**Directions for this task**.
Search the data below for the string "will" and copy all lines where it shows up.
Segment Start: Material shown
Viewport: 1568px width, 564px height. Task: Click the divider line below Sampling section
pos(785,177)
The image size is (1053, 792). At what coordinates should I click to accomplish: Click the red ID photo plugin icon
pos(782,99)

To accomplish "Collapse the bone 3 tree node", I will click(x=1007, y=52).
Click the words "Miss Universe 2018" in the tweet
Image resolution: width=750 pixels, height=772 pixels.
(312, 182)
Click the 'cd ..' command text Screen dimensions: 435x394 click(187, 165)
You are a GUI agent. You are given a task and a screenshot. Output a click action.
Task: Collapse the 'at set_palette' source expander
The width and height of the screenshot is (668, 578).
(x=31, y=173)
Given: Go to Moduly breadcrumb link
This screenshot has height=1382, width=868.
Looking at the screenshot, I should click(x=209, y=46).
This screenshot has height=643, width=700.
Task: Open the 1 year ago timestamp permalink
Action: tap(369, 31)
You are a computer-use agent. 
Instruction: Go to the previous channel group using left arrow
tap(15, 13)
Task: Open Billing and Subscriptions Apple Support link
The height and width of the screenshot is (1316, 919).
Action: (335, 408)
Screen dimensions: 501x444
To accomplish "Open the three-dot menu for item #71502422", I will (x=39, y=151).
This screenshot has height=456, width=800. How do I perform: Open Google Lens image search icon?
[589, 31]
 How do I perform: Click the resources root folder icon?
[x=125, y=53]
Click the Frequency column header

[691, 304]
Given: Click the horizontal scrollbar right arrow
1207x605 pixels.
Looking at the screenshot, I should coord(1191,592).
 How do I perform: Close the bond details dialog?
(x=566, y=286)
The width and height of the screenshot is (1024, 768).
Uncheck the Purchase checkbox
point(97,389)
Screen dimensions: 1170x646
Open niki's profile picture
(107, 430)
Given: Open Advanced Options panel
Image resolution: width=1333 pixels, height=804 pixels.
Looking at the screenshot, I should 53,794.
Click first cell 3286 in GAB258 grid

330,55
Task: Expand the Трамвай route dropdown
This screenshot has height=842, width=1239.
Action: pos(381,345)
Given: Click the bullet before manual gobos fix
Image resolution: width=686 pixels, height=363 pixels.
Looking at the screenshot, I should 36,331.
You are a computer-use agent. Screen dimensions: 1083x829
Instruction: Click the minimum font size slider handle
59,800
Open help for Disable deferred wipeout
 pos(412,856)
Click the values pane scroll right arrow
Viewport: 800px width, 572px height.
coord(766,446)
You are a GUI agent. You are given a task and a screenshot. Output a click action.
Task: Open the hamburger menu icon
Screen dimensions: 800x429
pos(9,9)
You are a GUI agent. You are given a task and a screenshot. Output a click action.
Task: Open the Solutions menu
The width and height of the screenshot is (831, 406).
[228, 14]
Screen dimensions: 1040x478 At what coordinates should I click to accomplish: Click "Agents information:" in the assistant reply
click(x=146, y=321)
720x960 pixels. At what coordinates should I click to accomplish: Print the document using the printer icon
Segment End: Material shown
**Answer for the task**.
To accomplish "Collapse the bone 3 tree node", I will click(x=1007, y=52).
To accomplish "Open the three-dot menu for item #71502422", I will (x=39, y=151).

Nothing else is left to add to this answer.